• Lines for pointing to words and elements:
——————

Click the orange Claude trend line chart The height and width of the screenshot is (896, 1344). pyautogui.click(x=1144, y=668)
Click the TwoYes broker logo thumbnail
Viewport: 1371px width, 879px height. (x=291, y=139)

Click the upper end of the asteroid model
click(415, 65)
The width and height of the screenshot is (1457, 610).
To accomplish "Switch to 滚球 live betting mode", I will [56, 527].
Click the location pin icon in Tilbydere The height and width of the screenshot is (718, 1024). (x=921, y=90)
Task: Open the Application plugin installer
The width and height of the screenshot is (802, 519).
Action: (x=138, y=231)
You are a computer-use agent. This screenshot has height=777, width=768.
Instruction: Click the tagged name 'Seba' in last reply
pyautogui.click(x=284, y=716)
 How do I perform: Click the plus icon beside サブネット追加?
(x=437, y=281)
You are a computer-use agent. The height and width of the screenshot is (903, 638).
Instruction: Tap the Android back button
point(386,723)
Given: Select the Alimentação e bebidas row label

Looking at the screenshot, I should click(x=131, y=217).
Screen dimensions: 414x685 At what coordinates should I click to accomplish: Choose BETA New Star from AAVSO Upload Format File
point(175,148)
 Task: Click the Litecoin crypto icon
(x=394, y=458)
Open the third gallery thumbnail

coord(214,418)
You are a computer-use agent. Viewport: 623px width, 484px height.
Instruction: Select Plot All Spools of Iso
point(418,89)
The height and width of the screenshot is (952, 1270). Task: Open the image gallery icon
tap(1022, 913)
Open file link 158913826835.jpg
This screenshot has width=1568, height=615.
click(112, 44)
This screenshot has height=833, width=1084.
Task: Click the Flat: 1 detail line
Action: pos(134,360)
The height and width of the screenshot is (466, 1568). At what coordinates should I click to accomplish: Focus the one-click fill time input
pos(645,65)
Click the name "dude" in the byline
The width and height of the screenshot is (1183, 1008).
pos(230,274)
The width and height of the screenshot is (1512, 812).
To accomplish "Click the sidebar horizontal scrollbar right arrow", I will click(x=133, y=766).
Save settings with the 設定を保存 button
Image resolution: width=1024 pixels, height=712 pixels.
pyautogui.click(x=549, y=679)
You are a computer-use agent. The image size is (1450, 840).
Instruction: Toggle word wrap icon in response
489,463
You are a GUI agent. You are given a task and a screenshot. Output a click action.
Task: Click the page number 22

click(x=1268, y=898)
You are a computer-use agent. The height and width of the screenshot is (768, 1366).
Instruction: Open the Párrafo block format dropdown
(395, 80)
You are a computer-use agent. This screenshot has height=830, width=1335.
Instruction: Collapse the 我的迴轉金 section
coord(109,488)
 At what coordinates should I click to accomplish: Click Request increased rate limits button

——————

• DESCRIPTION OF THE TASK:
Lay out the lines above as a Markdown table with the columns "No." and "Line", placing one line in each row and omitting blank lines.

• RESPONSE TO THE TASK:
| No. | Line |
|---|---|
| 1 | Click the orange Claude trend line chart The height and width of the screenshot is (896, 1344). pyautogui.click(x=1144, y=668) |
| 2 | Click the TwoYes broker logo thumbnail |
| 3 | Viewport: 1371px width, 879px height. (x=291, y=139) |
| 4 | Click the upper end of the asteroid model |
| 5 | click(415, 65) |
| 6 | The width and height of the screenshot is (1457, 610). |
| 7 | To accomplish "Switch to 滚球 live betting mode", I will [56, 527]. |
| 8 | Click the location pin icon in Tilbydere The height and width of the screenshot is (718, 1024). (x=921, y=90) |
| 9 | Task: Open the Application plugin installer |
| 10 | The width and height of the screenshot is (802, 519). |
| 11 | Action: (x=138, y=231) |
| 12 | You are a computer-use agent. This screenshot has height=777, width=768. |
| 13 | Instruction: Click the tagged name 'Seba' in last reply |
| 14 | pyautogui.click(x=284, y=716) |
| 15 |  How do I perform: Click the plus icon beside サブネット追加? |
| 16 | (x=437, y=281) |
| 17 | You are a computer-use agent. The height and width of the screenshot is (903, 638). |
| 18 | Instruction: Tap the Android back button |
| 19 | point(386,723) |
| 20 | Given: Select the Alimentação e bebidas row label |
| 21 | Looking at the screenshot, I should click(x=131, y=217). |
| 22 | Screen dimensions: 414x685 At what coordinates should I click to accomplish: Choose BETA New Star from AAVSO Upload Format File |
| 23 | point(175,148) |
| 24 |  Task: Click the Litecoin crypto icon |
| 25 | (x=394, y=458) |
| 26 | Open the third gallery thumbnail |
| 27 | coord(214,418) |
| 28 | You are a computer-use agent. Viewport: 623px width, 484px height. |
| 29 | Instruction: Select Plot All Spools of Iso |
| 30 | point(418,89) |
| 31 | The height and width of the screenshot is (952, 1270). Task: Open the image gallery icon |
| 32 | tap(1022, 913) |
| 33 | Open file link 158913826835.jpg |
| 34 | This screenshot has width=1568, height=615. |
| 35 | click(112, 44) |
| 36 | This screenshot has height=833, width=1084. |
| 37 | Task: Click the Flat: 1 detail line |
| 38 | Action: pos(134,360) |
| 39 | The height and width of the screenshot is (466, 1568). At what coordinates should I click to accomplish: Focus the one-click fill time input |
| 40 | pos(645,65) |
| 41 | Click the name "dude" in the byline |
| 42 | The width and height of the screenshot is (1183, 1008). |
| 43 | pos(230,274) |
| 44 | The width and height of the screenshot is (1512, 812). |
| 45 | To accomplish "Click the sidebar horizontal scrollbar right arrow", I will click(x=133, y=766). |
| 46 | Save settings with the 設定を保存 button |
| 47 | Image resolution: width=1024 pixels, height=712 pixels. |
| 48 | pyautogui.click(x=549, y=679) |
| 49 | You are a computer-use agent. The image size is (1450, 840). |
| 50 | Instruction: Toggle word wrap icon in response |
| 51 | 489,463 |
| 52 | You are a GUI agent. You are given a task and a screenshot. Output a click action. |
| 53 | Task: Click the page number 22 |
| 54 | click(x=1268, y=898) |
| 55 | You are a computer-use agent. The height and width of the screenshot is (768, 1366). |
| 56 | Instruction: Open the Párrafo block format dropdown |
| 57 | (395, 80) |
| 58 | You are a computer-use agent. This screenshot has height=830, width=1335. |
| 59 | Instruction: Collapse the 我的迴轉金 section |
| 60 | coord(109,488) |
| 61 |  At what coordinates should I click to accomplish: Click Request increased rate limits button |